- CLIMB is fricking awesome
Last weekend, the MRC CLIMB initiative hosted a hackathon, with the broad aim of using the CLIMB resource to do some cool stuff, which Nick Loman has recently got up and running at Birmingham. There was lots of pizza, beer and bbq, as well as hacking.
One of the things we wanted to achieve was to set up our SNP calling pipeline so that it can be easily used by other people. CLIMB is the perfect place to do this, for reasons I will go into below.
What is CLIMB?
CLIMB is a cloud infrastructure for microbial bioinformatics. The cloud basically means that anyone with an internet connection to logon to a big ass server and create an ‘instance’, this is essentially your own computer in the sky. Normally, you have to pay Amazon or Google a non-insignificant amount to use such things, but CLIMB gives it to you for free.
The really brilliant thing about the cloud is that a bioinformatician can set up a machine just right, install all the tools needed for their pipeline, and then create an ‘image’ of that machine. This image can then be loaded by anyone when they start up an instance. The tools get used and there are no install headaches – everyone wins!
I thought you said SNPs?
So how does this relate to SNPs? Well, I have created an image of our SNP calling pipeline. Essentially, all this means is installing and configuring the requirements (bwa, GATK, various python libraries, postgresql) and the python scripts to wrap it all together. This means that instead of having to install the correct version of all the dependencies for our pipeline, you can just load an instance on CLIMB, base it on the phe-gastro-snapperdb image and you have everything set up and ready to use. It is all a bit rough and ready at the moment, and not quite ready for prime time, but if anyone does use it, would be interested in their experiences.

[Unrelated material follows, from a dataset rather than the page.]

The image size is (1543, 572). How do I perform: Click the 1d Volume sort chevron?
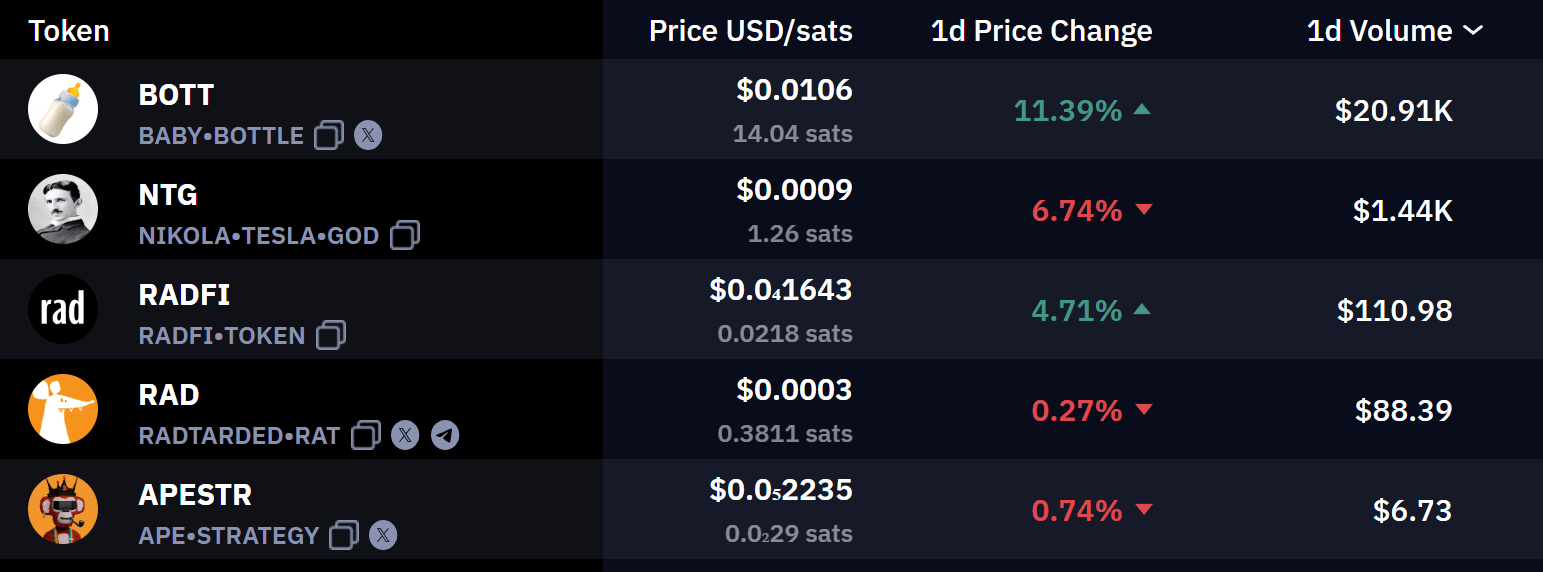coord(1473,31)
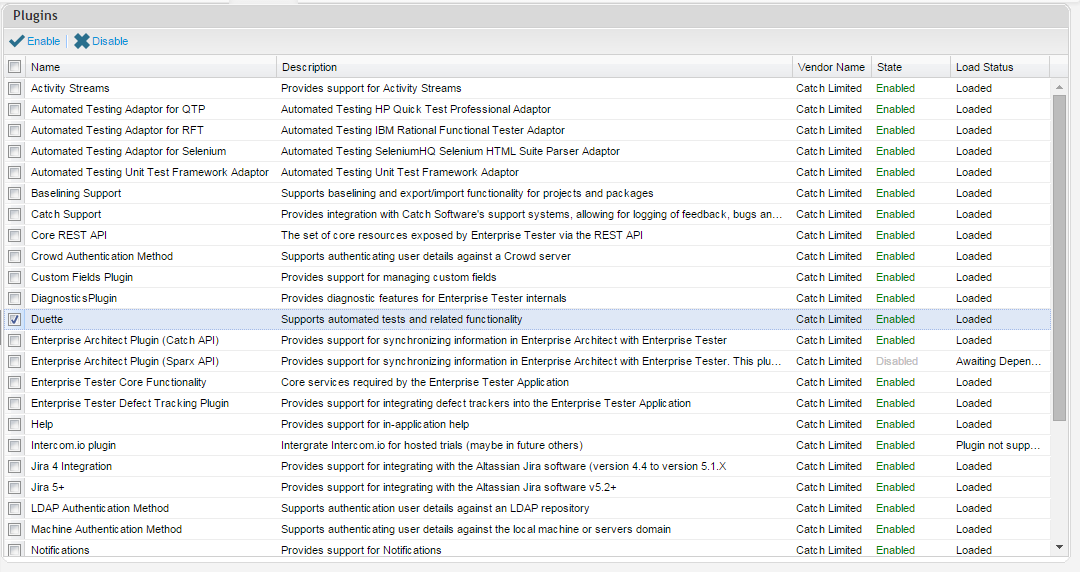Click the Disabled state of Sparx API plugin
This screenshot has width=1080, height=572.
(896, 362)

Is it useful in real life?
It sure is! For example, we can set up an instance with some of our strains and their SNPs in a SNPdb, a collaborator can upload some of their own strains to their own CLIMB instance with our pipeline installed (by us), run our pipeline, with the results going into the same SNPdb. Everyone retains control of their data, doing their own analysis, and yet we get all the advantages of collaboration.
Cloud – computers in the sky! (actually Birmingham)
Instance – your own slice of the cloud, a ‘virtual machine’ where you can install programs and generally run amok.
Image – basically, a pre-configured virtual machine, with lots of useful stuff (hopefully) installed on it.
CLIMB – a special cloud for microbial informatics, aren’t we lucky.